Milwaukee Public Library
You don’t need to have bookish tendencies to enjoy a day at Milwaukee Public Library. Dating from 1898, this imposing building is one of the city’s most appealing historic landmarks and a deserving member of the National Register of Historic Places. It was constructed in a neo-renaissance style out of limestone and crowned by a large central dome.
To get a sense of its place in history and its architecture, join one of the free guided tours held each Saturday afternoon. Tours are also available at other times by appointment. Despite its function as a busy city library, there are a lot of original decorative features still visible.
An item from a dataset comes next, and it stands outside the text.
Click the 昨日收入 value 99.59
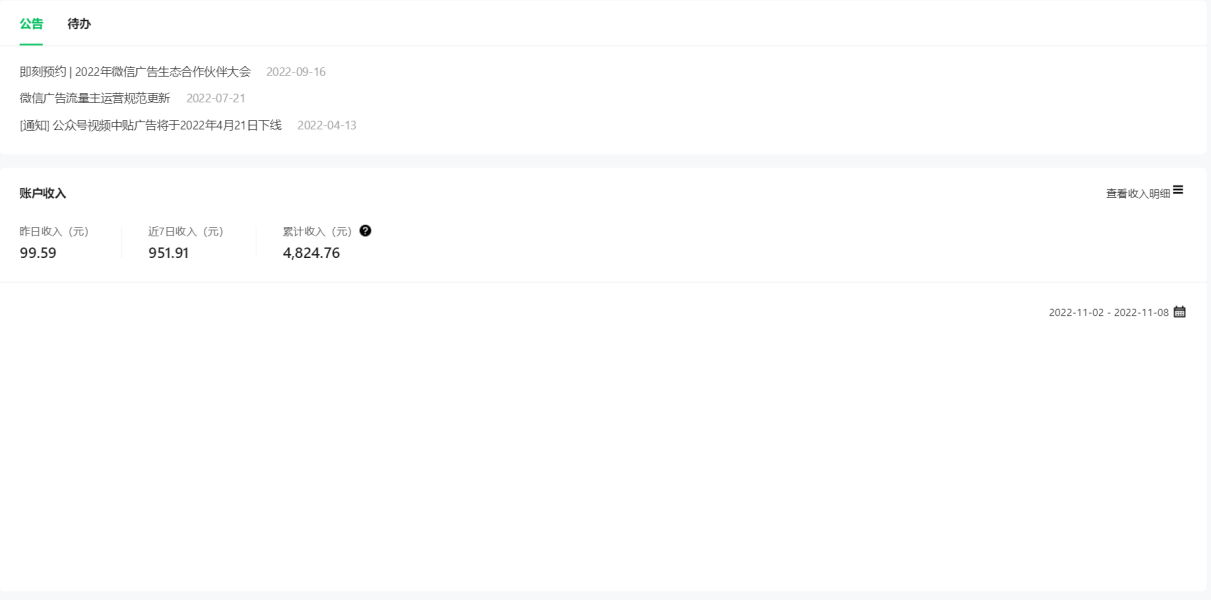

Admire the colorful Italian mosaic tiling, brass and stained glass lighting fixtures, and large Corinthian columns.
Venture into the Old Board Room and Art and Music Room to see intricate hand-carved maple furniture. The latter houses a comprehensive collection of rare art books and sheet music dating back to the early 19th century. The Children’s Room is a riot of vibrant color, with dozens of animal-shaped prints on the walls and furniture. The room is noted for its Hans Christian Andersen window feature, which was installed in 1896. Storytelling, arts and crafts classes, and puppet shows take place here regularly.
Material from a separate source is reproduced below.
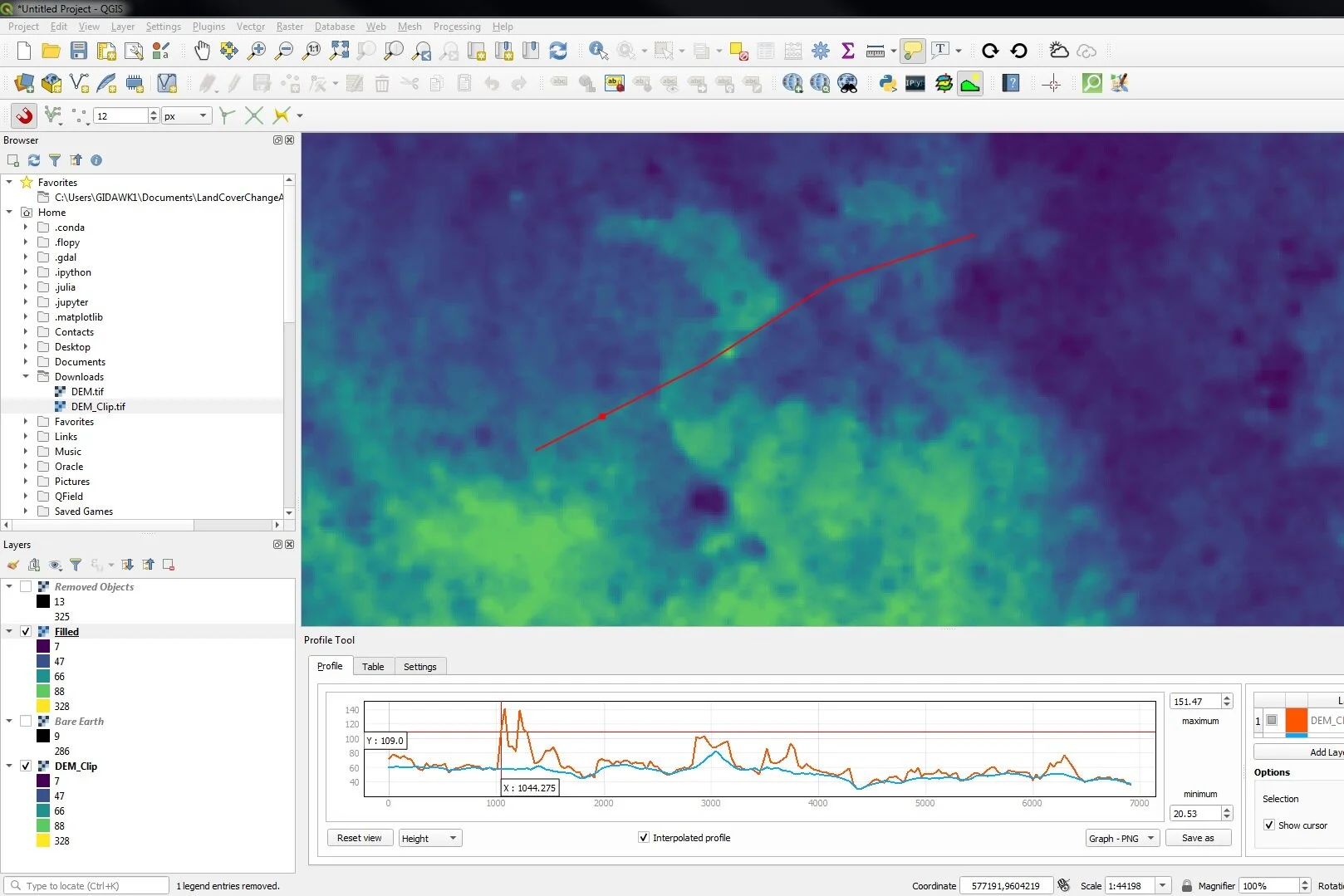Select the Zoom In tool
The image size is (1344, 896).
[257, 51]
For more scholarly pursuits, spend time browsing through the Rare Books Room, which houses over 6,000 items. A few date back to the 15th century. Don’t miss the hefty Autograph Book, which contains signatures and drawings from over 2,000 prominent figures of the late 19th century, including Mark Twain and Thomas Edison.
The library is situated on W. Wisconsin Avenue in central Milwaukee, just east of the North–South Freeway. It’s open seven days a week. There is limited street parking, but the nearest bus stop is only half a block from the main entrance.